Juiz culpa fotógrafo que perdeu olho em manifestação

Sérgio, o fotógrafo que perdeu a visão e a ação na Justiça (Foto: Conjur)

Sérgio, o fotógrafo que perdeu a visão e a ação na Justiça (Foto: Conjur)

Ao cobrir manifestação de rua que descamba para a violência entre lados antagônicos ou entre a Polícia e manifestantes, jornalista ou fotógrafo corre risco de levar bordoadas ou até mesmo tiro. Muitos já perderam a vida nesses confrontos, outros escaparam com sequelas para o resto da vida. E, pior, os sobreviventes podem ser responsabilizados judicialmente pela própria desgraça sofrida. É o caso do fotógrafo Sérgio Andrade da Silva, que o blog conta a partir deste ponto.

Sérgio perdeu a visão do olho esquerdo após ser atingido por uma bala de borracha disparada por um policial durante manifestação contra o aumento das passagens em São Paulo, em junho de 2013. Ele ajuizou – e perdeu, pelo menos em primeira instância – uma ação contra aquele Estado.

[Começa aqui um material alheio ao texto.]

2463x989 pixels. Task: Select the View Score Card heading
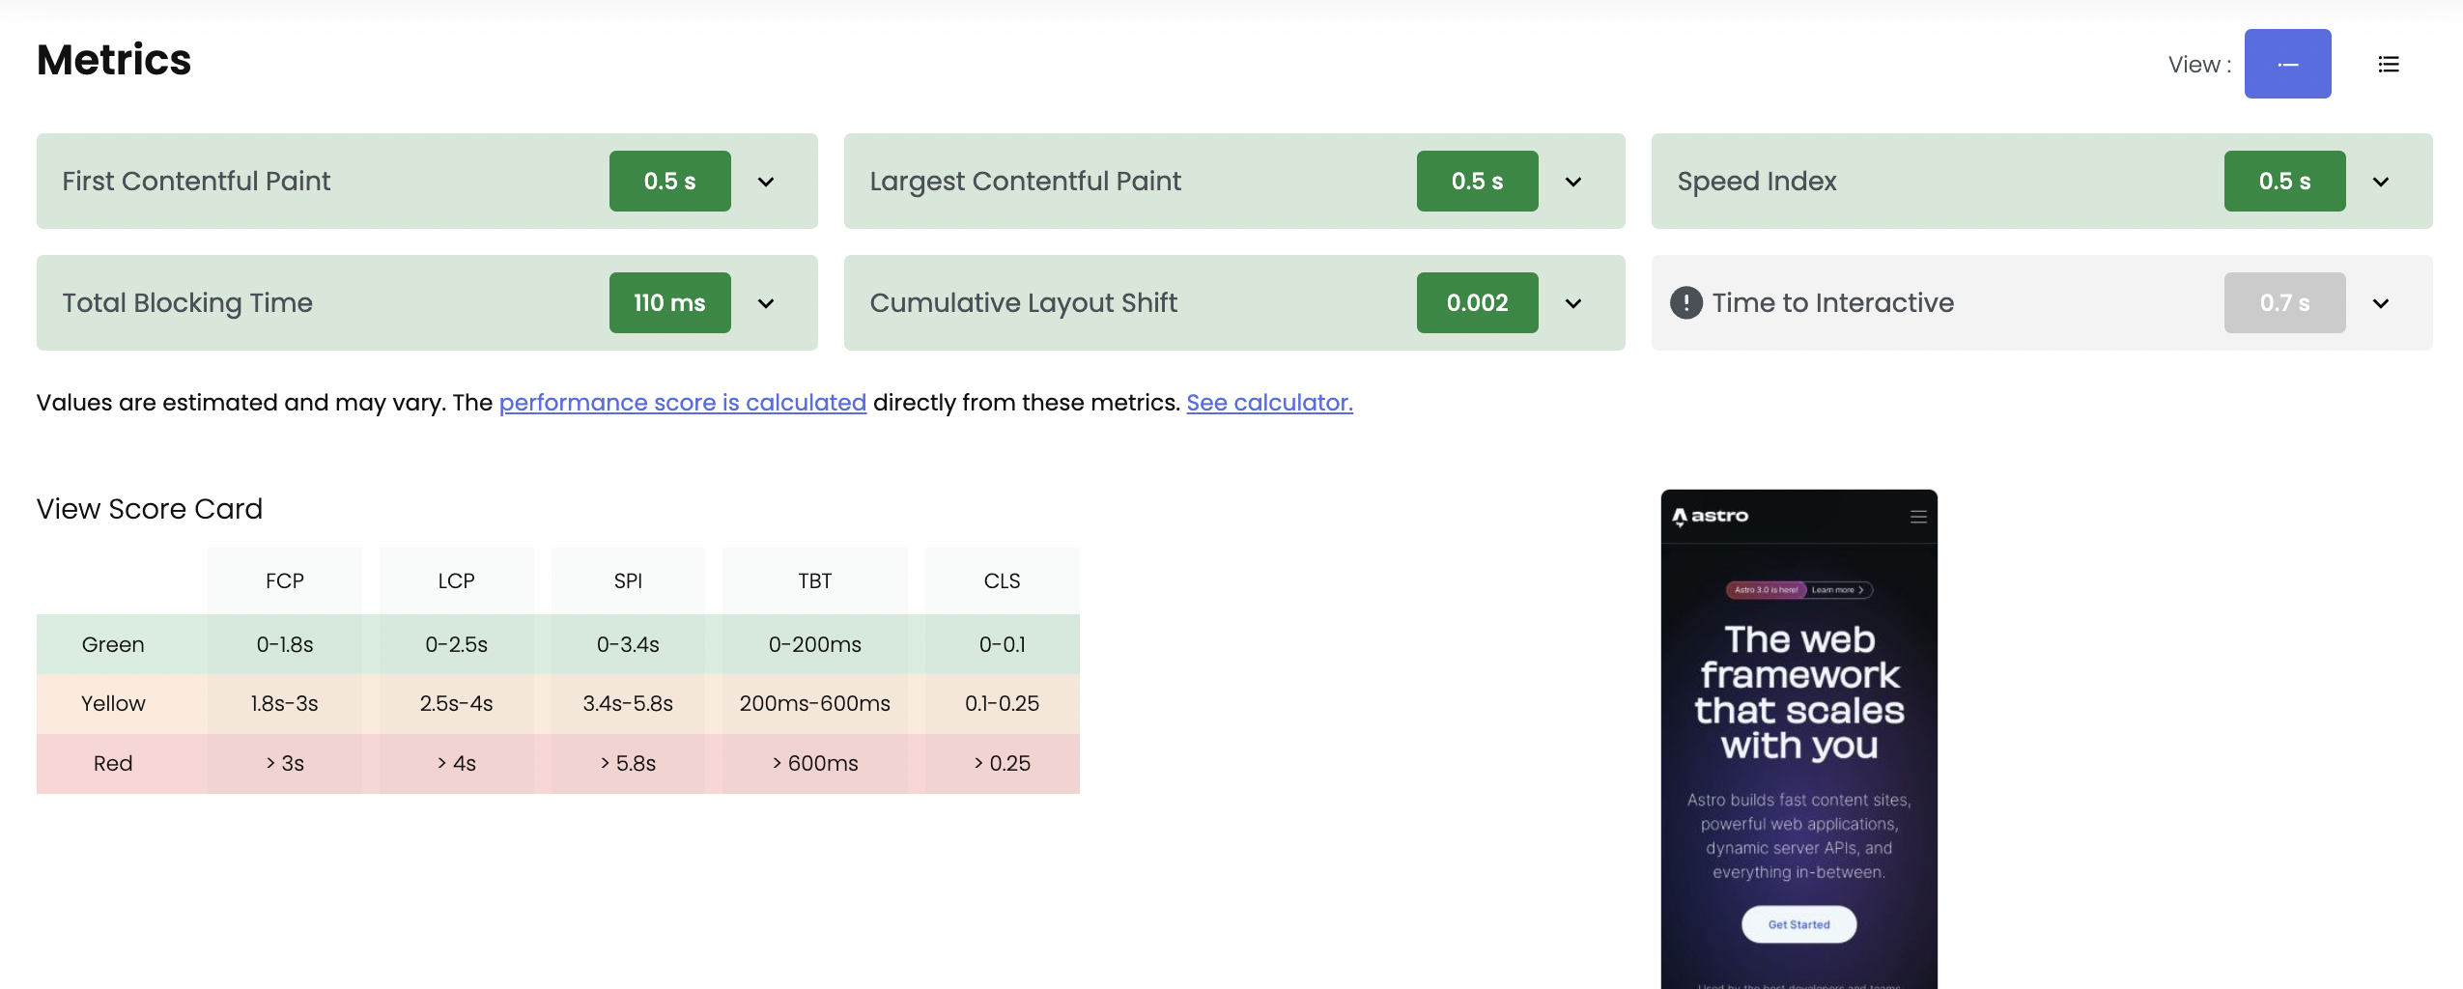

Pedia R$ 1,2 milhão por danos moral, estético e material, além de uma pensão mensal de R$ 2,3 mil acrescida de R$ 316 para custear tratamento médico.

“Os pedidos, contudo, foram negados pelo juiz Olavo Zampol Júnior, da 10ª Vara da Fazenda Pública de São Paulo. Ao justificar sua decisão, o juiz explicou que a responsabilidade do estado é objetiva, existindo diversos precedentes jurisprudenciais em que houve responsabilização estatal pela ação da polícia na contenção de tumultos e manifestações, quando manifestantes teriam sido feridos por balas de borracha. No caso específico, porém, o juiz considerou que houve culpa exclusiva do fotógrafo que se posicionou na ‘linha de tiro’ entre manifestantes e policiais, excluindo assim a responsabilidade do estado”, relata Tadeu Rover, da revista eletrônica Consultor Jurídico.

No recurso ao Tribunal de Justiça de São Paulo ou em eventual pedido de reconsideração dirigido ao próprio juiz, é bem possível que os advogados de Sérgio perguntem ao julgador se é razoável acreditar que deliberadamente alguém se coloque na ‘linha de tiro’ em meio a um tumulto da magnitude dos que ocorreram em São Paulo naquela época e em tantas outras capitais do país. Seria o caso de perguntar ainda ao Doutor Juiz: “Excelência, quantas pessoas naquele conflito, envolvendo milhares de pessoas em movimento para todos os lados, a maioria tentando escapar de bombas de gás ou balas de borracha, poderiam saber com exatidão – além dos policiais – que estavam na linha de tiro?”.

Mas essa não é a primeira vez que a Justiça de São Paulo culpa a vítima por ferimentos graves em tumulto semelhante. “Em 2014, a 2ª Câmara Extraordinário de Direito Público do Tribunal de Justiça de São Paulo negou recurso em que o fotógrafo Alexandro Wagner Oliveira da Silveira pedia indenização por danos morais e materiais. Ele foi atingido (em 2003, na frente do Masp) por uma bala de borracha, disparada pela PM, no olho esquerdo e perdeu parcialmente a visão”, escreveu o jornalista da Conjur.

O relator dessa última ação, desembargador Vicente de Abreu Amadei, afirmou em seu voto que o próprio fotógrafo foi o único responsável. Porque não se retirou do local “ao tempo em que o conflito tomou proporções agressivas e de risco à integridade física, mantendo-se, então, no meio dele, nada obstante seu único escopo de reportagem fotográfica, o autor colocou-se em quadro no qual se pode afirmar ser dele a culpa exclusiva do lamentável episódio do qual foi vítima”.